Word for word, write out the entries that follow, omitting all pictures.

*** Opening of Available data ***

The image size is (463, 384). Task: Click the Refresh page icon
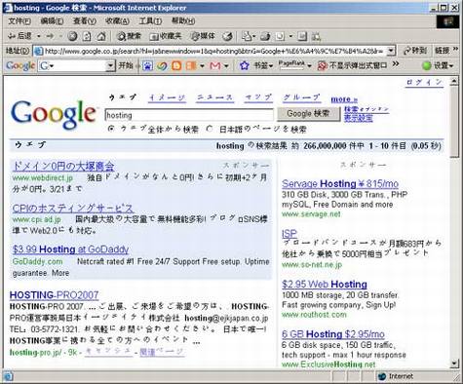[87, 36]
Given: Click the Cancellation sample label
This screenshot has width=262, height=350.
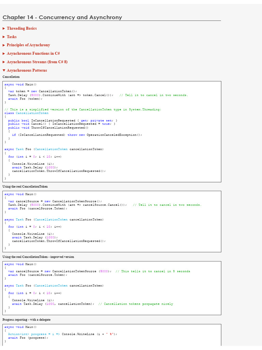Looking at the screenshot, I should point(11,77).
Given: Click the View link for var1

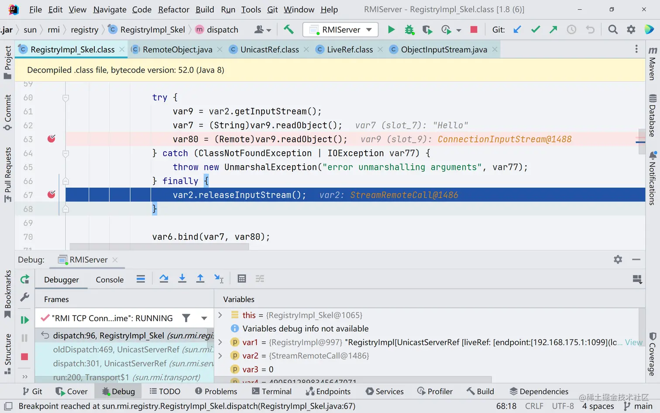Looking at the screenshot, I should click(633, 342).
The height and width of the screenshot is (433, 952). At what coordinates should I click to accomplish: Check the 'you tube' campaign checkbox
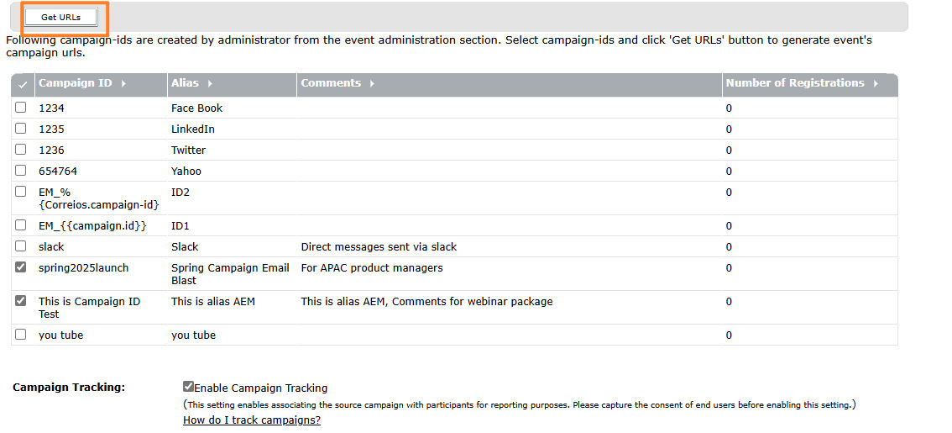[21, 335]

*** Close of Available data ***

Completed task:
The image size is (463, 384). Task: Click the Refresh page icon
[87, 36]
Given: Click the Cancellation sample label
This screenshot has width=262, height=350.
Looking at the screenshot, I should point(11,77).
Given: Click the View link for var1

Looking at the screenshot, I should click(633, 342).
The height and width of the screenshot is (433, 952). At what coordinates should I click to accomplish: Check the 'you tube' campaign checkbox
[21, 335]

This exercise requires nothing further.